Healthcare experts seem to agree: “Patient compliance increases significantly when it comes to a once-a-day pill, so that’s definitely a huge benefit. People often end up missing a few times a week when they have to take something twice a day,” said Dr. John Yoon, Professor of Endocrinology at UC Davis Health.

Pfizer is developing a once-daily version of Danuglipron.

The company also announced Monday it would halt development of another experimental pill, Lotiglipron, which Bansal said is the “more attractive GLP-1” in Pfizer’s portfolio because it’s only taken once a day. Pfizer shares fell 5% Monday after the news.

But Pfizer and Eli Lilly have one key advantage over Novo Nordisk’s oral semaglutide: no dietary restrictions.

According to the FDA label for the low-dose, approved version of the drug, patients must take Novo Nordisk’s oral semaglutide in the morning on an empty stomach with no more than 100 mL of plain water. You will be instructed to wait 30 minutes before eating, drinking, or taking any other oral medication.

That’s because Novo Nordisk’s oral semaglutide is a peptide drug that’s harder to absorb from the gut, according to Dr. Eduardo Grunvald, medical director of UC San Diego’s Center for Advanced Weight Management.

“If you take it with food or drink, it just doesn’t get absorbed efficiently,” Grunvald told CNBC.

He said the Eli Lilly and Pfizer pills are non-peptide GLP-1 tablets that are more easily absorbed and do not require dietary restrictions.

Cantor Fitzgerald’s Chen said market research suggests these limitations are a “major disadvantage for patients,” making Eli Lilly’s and Pfizer’s pills convenient alternatives.

Overall, Eli Lilly’s Orforglipron appears to be the top contender in the weight loss pill space due to its strong efficacy data and practical use as a once-a-day pill with no dietary restrictions.

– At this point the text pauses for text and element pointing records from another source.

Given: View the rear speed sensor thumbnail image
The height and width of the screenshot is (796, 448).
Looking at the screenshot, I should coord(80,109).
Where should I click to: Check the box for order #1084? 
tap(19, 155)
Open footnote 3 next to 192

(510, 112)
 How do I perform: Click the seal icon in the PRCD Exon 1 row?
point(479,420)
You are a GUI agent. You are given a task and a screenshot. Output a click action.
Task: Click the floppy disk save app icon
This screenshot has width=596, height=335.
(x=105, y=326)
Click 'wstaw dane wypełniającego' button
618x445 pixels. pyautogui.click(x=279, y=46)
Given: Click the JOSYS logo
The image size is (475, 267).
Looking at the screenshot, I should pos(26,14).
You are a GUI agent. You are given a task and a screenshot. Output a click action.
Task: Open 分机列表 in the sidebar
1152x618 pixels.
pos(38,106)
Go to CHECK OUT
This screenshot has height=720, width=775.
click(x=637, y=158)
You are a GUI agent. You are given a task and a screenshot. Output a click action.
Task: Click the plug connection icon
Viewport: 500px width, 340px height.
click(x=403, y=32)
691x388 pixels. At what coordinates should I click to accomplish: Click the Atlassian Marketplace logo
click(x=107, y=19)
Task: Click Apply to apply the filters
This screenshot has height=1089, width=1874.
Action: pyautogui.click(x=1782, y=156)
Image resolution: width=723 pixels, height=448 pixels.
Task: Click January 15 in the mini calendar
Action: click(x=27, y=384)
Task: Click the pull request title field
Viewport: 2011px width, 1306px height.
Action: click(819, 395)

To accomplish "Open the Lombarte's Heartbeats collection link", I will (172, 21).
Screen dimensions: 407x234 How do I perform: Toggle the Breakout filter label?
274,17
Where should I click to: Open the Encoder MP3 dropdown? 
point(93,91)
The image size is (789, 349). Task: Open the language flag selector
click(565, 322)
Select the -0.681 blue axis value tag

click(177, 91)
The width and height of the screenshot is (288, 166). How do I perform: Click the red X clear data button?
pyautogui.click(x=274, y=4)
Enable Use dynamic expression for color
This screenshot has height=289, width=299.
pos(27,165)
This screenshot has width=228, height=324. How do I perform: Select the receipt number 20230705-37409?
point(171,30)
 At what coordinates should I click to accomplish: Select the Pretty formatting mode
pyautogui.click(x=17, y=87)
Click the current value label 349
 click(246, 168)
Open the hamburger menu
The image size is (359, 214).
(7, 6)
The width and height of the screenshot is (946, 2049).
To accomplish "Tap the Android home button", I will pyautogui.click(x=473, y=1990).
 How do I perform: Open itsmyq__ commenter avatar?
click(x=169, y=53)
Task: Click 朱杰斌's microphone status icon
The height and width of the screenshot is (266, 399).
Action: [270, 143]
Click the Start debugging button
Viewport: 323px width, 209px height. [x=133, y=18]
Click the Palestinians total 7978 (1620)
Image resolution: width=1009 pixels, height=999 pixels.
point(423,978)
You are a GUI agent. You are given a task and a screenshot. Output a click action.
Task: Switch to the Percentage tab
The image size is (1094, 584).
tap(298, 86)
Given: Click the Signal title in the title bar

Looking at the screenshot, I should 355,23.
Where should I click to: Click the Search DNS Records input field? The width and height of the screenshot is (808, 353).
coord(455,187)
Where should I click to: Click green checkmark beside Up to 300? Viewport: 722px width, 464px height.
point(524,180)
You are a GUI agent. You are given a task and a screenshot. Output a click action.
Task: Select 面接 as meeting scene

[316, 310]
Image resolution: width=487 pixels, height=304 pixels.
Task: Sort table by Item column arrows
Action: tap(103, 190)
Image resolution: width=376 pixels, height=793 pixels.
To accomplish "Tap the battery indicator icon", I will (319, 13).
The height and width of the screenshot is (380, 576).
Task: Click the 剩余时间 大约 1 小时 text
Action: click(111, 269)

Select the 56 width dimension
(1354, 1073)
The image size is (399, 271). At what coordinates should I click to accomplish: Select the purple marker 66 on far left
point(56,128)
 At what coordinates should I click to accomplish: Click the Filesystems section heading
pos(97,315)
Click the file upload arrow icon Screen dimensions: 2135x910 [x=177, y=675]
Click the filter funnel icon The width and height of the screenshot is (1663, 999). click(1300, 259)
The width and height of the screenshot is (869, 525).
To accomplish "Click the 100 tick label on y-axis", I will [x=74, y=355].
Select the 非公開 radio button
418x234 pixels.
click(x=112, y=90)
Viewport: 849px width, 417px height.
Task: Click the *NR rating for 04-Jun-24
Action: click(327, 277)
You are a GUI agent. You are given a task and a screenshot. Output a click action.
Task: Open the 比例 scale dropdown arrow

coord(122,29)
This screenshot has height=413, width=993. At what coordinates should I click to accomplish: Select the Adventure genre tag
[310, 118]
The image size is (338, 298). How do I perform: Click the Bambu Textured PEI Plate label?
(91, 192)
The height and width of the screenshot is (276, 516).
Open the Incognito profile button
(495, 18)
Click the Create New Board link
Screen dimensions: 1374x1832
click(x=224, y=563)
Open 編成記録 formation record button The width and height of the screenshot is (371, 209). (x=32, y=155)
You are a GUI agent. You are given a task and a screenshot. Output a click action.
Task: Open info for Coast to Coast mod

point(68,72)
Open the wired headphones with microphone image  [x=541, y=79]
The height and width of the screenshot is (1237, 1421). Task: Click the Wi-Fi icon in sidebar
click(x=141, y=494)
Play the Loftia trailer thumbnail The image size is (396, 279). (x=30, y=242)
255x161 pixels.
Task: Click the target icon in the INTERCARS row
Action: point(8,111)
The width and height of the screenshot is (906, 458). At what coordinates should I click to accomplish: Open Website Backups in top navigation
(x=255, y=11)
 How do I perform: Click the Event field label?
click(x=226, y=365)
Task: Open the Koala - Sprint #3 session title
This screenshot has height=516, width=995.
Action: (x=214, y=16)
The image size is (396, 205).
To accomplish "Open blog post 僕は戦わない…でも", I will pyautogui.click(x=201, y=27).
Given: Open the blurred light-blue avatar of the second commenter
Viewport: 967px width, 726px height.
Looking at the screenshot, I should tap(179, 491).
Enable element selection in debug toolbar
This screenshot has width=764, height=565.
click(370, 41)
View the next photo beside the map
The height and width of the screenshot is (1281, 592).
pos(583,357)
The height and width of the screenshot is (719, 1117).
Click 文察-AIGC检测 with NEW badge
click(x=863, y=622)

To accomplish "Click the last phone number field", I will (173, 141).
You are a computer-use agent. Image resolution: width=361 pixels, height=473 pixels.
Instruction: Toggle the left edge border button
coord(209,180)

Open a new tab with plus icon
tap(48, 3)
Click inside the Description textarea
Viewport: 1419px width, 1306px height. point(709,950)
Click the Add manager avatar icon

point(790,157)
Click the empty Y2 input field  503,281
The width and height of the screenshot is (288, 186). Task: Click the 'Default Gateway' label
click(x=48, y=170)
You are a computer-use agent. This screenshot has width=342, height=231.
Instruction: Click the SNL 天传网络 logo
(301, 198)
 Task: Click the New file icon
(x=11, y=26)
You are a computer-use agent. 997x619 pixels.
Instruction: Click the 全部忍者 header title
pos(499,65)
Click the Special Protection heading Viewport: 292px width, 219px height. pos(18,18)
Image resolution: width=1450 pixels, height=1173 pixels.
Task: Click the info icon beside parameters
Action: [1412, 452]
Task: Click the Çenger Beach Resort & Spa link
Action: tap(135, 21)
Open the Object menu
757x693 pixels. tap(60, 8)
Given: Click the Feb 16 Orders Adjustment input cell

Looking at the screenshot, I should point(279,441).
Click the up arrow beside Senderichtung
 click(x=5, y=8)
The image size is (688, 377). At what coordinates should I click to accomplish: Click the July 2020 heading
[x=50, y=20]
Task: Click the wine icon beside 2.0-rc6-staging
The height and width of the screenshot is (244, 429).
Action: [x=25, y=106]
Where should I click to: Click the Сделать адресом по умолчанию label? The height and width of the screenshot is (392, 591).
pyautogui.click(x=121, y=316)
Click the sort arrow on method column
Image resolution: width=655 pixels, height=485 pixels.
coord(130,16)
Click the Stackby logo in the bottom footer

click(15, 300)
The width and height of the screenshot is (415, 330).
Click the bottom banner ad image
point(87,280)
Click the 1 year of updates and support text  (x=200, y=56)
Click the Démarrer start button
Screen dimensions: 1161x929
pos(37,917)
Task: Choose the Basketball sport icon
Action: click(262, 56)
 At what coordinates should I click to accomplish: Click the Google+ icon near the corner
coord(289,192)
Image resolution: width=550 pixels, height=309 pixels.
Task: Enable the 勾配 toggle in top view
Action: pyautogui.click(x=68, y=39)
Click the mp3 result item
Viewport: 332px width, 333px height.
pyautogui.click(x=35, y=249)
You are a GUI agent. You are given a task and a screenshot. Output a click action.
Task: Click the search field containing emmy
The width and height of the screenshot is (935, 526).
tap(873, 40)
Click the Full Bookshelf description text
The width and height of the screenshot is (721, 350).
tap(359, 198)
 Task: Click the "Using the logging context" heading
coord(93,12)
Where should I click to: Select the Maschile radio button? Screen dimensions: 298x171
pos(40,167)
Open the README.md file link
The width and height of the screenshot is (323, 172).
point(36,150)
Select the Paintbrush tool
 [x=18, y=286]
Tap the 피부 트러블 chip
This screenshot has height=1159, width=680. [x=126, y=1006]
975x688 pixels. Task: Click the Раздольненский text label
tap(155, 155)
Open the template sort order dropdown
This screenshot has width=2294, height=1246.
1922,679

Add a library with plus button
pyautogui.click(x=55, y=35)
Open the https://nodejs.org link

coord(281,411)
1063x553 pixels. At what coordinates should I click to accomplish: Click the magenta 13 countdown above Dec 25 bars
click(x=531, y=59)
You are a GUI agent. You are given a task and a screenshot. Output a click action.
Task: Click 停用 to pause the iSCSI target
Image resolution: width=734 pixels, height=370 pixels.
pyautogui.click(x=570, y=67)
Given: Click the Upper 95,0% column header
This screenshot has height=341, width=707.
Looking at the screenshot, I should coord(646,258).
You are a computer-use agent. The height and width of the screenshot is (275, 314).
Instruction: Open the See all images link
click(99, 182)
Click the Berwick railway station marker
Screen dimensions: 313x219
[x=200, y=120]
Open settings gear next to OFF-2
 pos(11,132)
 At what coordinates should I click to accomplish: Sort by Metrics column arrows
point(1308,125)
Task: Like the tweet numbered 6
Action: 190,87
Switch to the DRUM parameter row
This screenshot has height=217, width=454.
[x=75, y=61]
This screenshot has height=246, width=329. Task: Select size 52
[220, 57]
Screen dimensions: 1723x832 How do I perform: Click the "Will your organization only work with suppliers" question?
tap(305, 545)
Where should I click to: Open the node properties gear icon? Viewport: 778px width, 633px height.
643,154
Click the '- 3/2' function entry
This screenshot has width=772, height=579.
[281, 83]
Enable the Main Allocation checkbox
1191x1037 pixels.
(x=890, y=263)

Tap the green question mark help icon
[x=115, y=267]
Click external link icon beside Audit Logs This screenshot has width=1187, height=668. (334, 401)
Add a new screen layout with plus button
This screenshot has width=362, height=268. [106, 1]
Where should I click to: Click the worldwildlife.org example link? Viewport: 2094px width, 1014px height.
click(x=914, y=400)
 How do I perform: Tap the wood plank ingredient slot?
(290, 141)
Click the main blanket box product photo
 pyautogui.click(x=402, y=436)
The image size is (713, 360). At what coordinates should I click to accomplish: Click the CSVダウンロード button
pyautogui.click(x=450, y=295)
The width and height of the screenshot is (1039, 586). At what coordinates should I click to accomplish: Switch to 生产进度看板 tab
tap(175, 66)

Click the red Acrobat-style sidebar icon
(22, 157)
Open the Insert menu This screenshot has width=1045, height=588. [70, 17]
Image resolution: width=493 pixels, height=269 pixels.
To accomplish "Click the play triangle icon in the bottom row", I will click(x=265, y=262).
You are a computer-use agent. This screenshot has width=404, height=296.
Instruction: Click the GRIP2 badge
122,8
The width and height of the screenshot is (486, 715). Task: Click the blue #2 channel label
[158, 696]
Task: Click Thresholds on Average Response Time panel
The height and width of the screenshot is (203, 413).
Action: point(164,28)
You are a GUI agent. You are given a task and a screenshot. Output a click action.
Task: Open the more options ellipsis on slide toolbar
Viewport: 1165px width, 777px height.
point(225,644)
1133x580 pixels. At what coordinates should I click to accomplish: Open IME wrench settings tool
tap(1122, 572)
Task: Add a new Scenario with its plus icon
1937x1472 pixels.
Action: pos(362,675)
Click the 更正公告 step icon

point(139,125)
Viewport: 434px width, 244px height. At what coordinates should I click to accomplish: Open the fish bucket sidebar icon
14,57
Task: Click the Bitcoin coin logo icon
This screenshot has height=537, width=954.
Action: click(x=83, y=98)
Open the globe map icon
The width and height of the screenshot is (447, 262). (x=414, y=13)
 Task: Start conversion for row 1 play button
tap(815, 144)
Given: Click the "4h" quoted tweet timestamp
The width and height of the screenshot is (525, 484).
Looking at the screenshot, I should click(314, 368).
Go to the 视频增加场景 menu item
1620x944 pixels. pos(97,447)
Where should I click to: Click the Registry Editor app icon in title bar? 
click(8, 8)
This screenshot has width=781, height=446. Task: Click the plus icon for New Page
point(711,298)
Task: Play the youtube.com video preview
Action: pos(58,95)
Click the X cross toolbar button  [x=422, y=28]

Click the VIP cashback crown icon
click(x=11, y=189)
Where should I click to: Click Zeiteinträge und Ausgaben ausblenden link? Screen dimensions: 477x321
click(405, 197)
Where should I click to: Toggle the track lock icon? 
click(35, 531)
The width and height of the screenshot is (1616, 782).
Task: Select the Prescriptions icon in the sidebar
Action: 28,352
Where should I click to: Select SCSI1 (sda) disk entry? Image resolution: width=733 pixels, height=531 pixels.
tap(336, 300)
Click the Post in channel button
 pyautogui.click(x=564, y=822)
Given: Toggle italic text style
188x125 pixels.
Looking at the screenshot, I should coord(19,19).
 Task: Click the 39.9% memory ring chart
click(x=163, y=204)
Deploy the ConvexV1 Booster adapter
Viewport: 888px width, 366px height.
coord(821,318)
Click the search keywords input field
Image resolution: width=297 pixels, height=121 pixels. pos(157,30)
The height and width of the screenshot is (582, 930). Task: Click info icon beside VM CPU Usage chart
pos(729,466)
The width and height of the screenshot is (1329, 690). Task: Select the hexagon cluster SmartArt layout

However, Chen stressed that the data released later this year could potentially change that: “Save some space for the new data to come.”

For health professionals like Grunvald, picking a winner in the oral weight-loss drug space is less important.

“I think these oral GLP-1s mean we have more tools in our toolbox and we have more options for different people who might respond differently to different drugs,” he said. “This really is the future of everything.”